Apr 20, 2006 18:38
i am officially no longer a stay at home mother.
i start my new job (working at Victoria's Secret Direct)on Monday and both of my boys will be in school/daycare. it's a double edged sword really. i know that i need this job, i WANT this job.....i am ever thankful i GOT this job, but i realized today that my role will change on monday. i will be a working mother and never again a stay at home one.
........never again.......
that is really hard for me to fathom. i have dedicated my early twenties to pregnancy, breastfeeding, teaching, raising, and correcting children. now....they are no longer in need of that as much any more. i know that i will always be their mother, but there is a great sadness to all this change.
my youngest will be in preschool care, my oldest at school.....i will be working and finding my own path in life.

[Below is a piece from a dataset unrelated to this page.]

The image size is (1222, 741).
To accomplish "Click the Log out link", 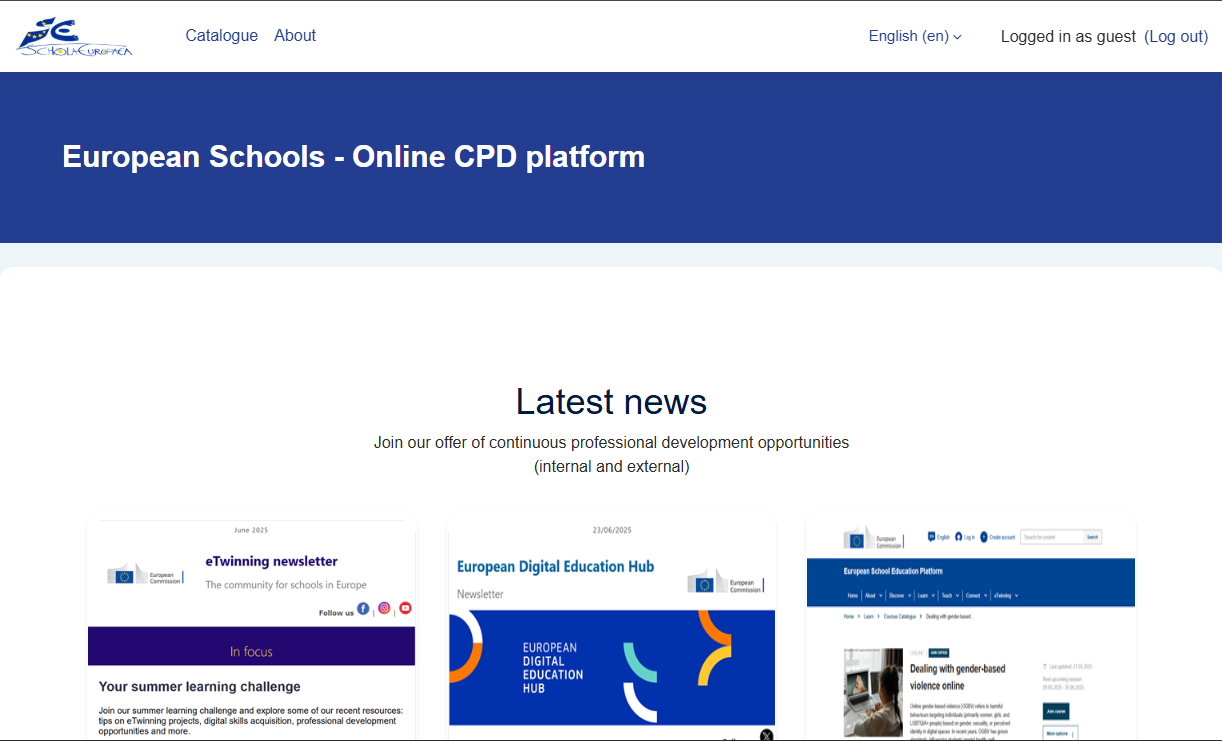I will click(x=1176, y=37).
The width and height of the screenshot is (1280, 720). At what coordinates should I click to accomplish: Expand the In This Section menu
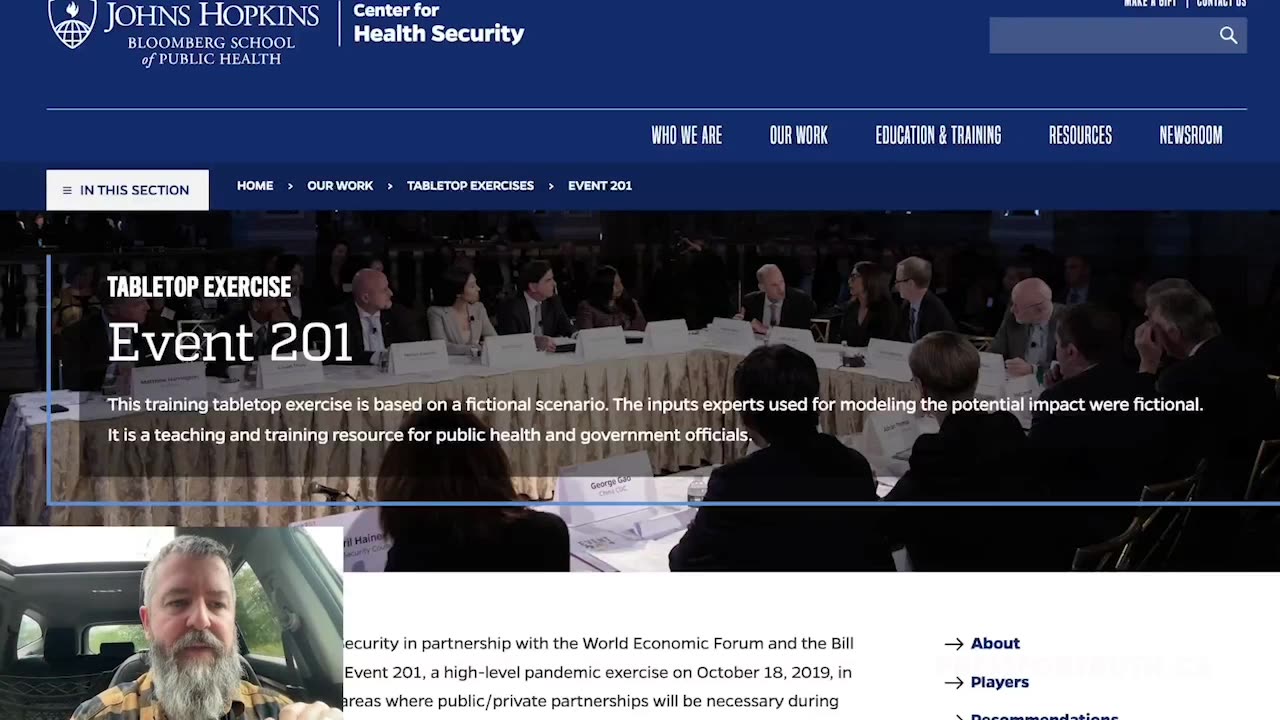tap(127, 190)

i am fearful that all of this will break me. everything is just so overpowering right now, my emotions so fragile. i am excited for my littlest one, but also extremely weary of letting him go. i just want to hold that little butterball in my arms all day and keep him with me. i suppose i need to be just as giving of his freedom as i was for Dakota.
wow....my head is spinning by how much my life has twisted on me in the last month. one measly month out of my life and i have felt it drag on like no other. i have been riding an emotional rollercoaster for weeks now.
but i am really looking forward to the calm at the end of the ride. i really am. i am really ready to let go and start fresh.
it's going to be hard for me to deal with all the childcare issues, but in the end.....things always work out for me. they do.